Mechanistic Insights into the Selective C–S Bond Formation by P450 TleB

The P450 monooxygenase TleB (CYP107E48) catalyzes intramolecular C–S bond formation in a thiol-containing substrate, yielding two sulfur-containing indolactam derivatives (P1 and P2). However, the key sites influencing TleB's product selectivity and the molecular mechanisms underlying the selective C–S bond formation are not fully understood. To address this, we created an artificial self-sufficient P450, TleB-CYP116B46, by fusing TleB with the reductase domain of CYP116B46. Structure-guided engineering of TleB-CYP116B46 generates variant L85G with 99% selectivity for P1 and variant I282L/Q387L/I234F with 95% selectivity for P2. Exploring TleB homologues and generating corresponding mutants elucidate the identified sites' crucial role in product selectivity. Computational studies suggest a diradical mechanism for C–S bond formation for both P1 and P2 products. Intriguingly, we found that the substrate radical could undergo conformational changes in both the S–H and indole groups.

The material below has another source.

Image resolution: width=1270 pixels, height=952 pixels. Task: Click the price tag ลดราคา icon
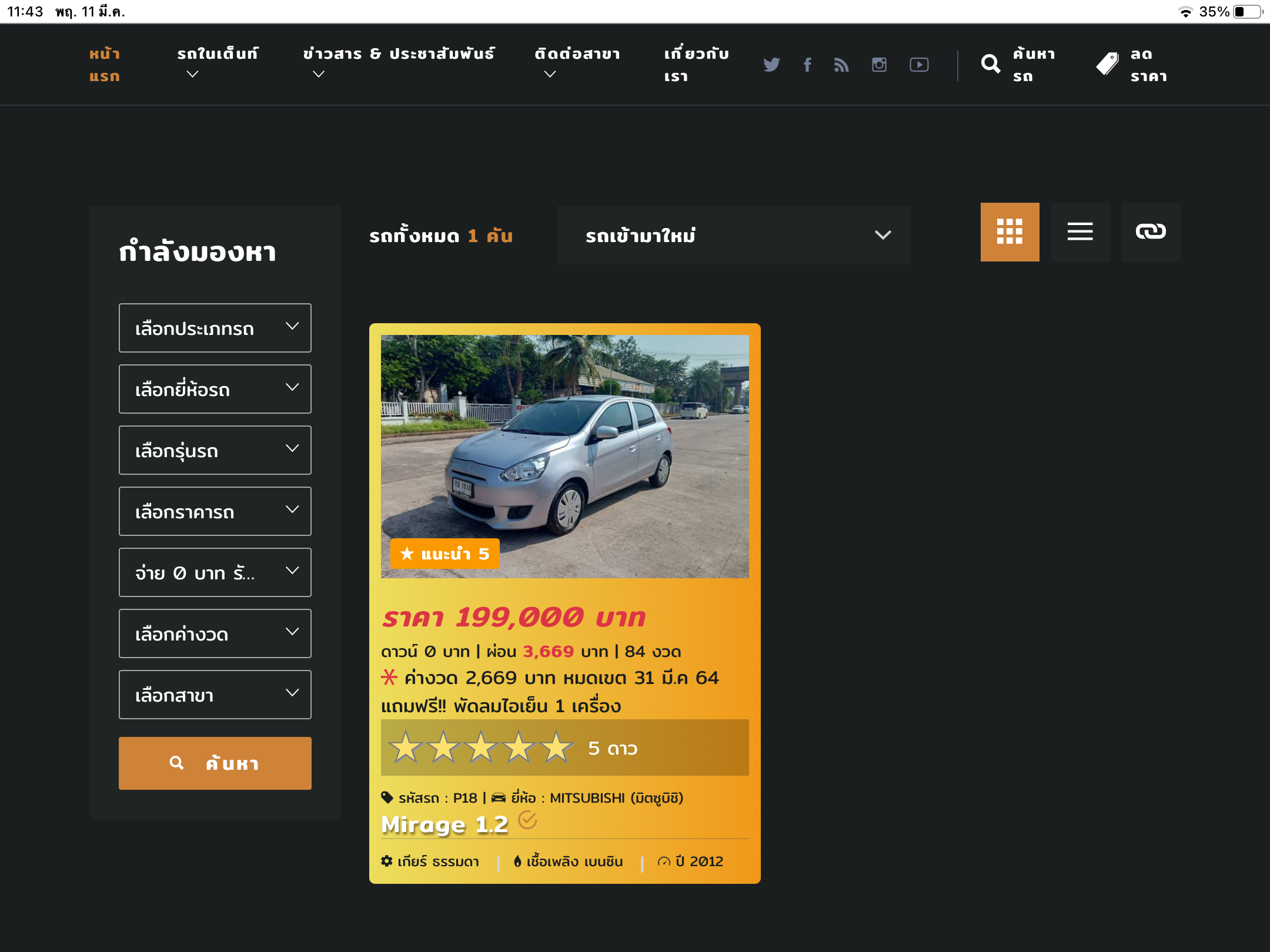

The L85G variant facilitates the conformational switch of the indole radical group, thereby leading to the selective C–S bond formation for the P1 product. By contrast, the I282L/Q387L/I234F variant barricades the conformational switch of the indole radical group, affording the P2 product. Our simulations highlight that the protein environment can dictate the dynamics and positioning of the substrate radical, thereby leading to the selective C–S bond formation in P450s.